C'est d'ailleurs l'un des atouts de ce film que de se concentrer sur les combattants de l'ombre, les petites mains, les anonymes dont il révèle l'importance, plutôt que sur des élus et maitres de la force, des princesses ou de grandes figures politiques, ces dernières étant finalement secondaires dans le déroulement de l'intrigue. Côté Empire, Krennic a beau se démener comme il peut, ce sont les noms de Tarkin et Vador que l'histoire retiendra, le premier comme concepteur de l'Etoile de la Mort et le second pour sa traque des plans volés. Chez les Rebelles, le sacrifice des membres de Rogue One sera rapidement évoqué dans le IV où il servira surtout de tremplin à l'exploit de Luke Skywalker.
Un aspect du film qu'il est inévitable d'évoquer est le fan service...
Si l'apparition de Vador sur Mustafar est tout à fait justifiée par les luttes d'influences auxquelles se livrent les impériaux, son assaut à la fin du film l'est beaucoup moins, bien que brutalement badass. Les plans pouvaient très bien être directement transmis au vaisseau de Leia tandis que l'on aurait observer le vaisseau du Sith se rapprocher inexorablement. Le dernier mot prononcé par Leia, "l'espoir" est en effet tout autant raccord avec le titre du IV qu'avec le prochain retour d'Anakin/Vador vers le côté lumineux.
Néanmoins, dans la mesure où il ne gâche rien de l'intrigue et ne prend pas trop de place, je considère la scène de l'attaque de Vador comme un bonus pas forcément nécessaire mais inoffensif et très appréciable.
Les points réellement négatifs du film sont selon moi :
- son utilité relative. Encore une fois, le film est un très bon film de guerre dans l'univers de Star Wars mais est facilement dispensable et résumable par ce que la Trilogie Originale nous en apprenait : "un groupe de rebelles ont donné leurs vies pour transmettre à l'Alliance les plans de l'Etoile de la Mort".

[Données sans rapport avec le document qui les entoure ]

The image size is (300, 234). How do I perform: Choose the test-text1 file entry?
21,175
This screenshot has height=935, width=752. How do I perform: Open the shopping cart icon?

- la complexité des différents camps auraient pu être développée d'avantage. La mort de Gerrera ("fatigué de fuir"...) est trop rapide et j'aurais beaucoup aimé le voir confronté sa vision sans concession à celle du tandem plus policé Mothma/Organa. Les liens (confiance, respect mutuelle etc...) entre Tarkin et Vador, expliquant le manque de soutien de ce dernier à Krennic, aurait mérité un peu d'exposition.
Au final, par son rejet du manichéisme, ses personnages divers et bien écrits, son intrigue simple mais bien menée, ses scènes spectaculaires ainsi que son fan service bien dosé, Rogue One est un film très appréciable et demeure, de loin, le meilleur film Star Wars de l'ère Disney.
J'ai d'ailleurs hâte de visionner Andor qui me semble plus prometteur que "Kenobi" qui n'avait rien à proposer hormis son fan service (le concept intéressant du personnage de Reva, qui aurait mérité sa propre série, est gâché par sa plot armor et sa rédemption niaise) et "Ahsoka", sympa (surtout au niveau des relations entre les personnages, surtout en ce qui concerne les Jedi noirs) mais mou, creux et remplit de facilité... je sais bien que Thrawn est censé être un génie dans le Legend (je viens d'ailleurs de m'acheter les 2 premiers romans de la "Croisade noire du Jedi fou"
) comme dans le canon, mais l'espèce d'aura mystique dont il bénéficie dans la série et qui est sensé justifier l'inquiétude des personnages (et plus généralement toute l'intrigue) sort un peu du cul des scénaristes.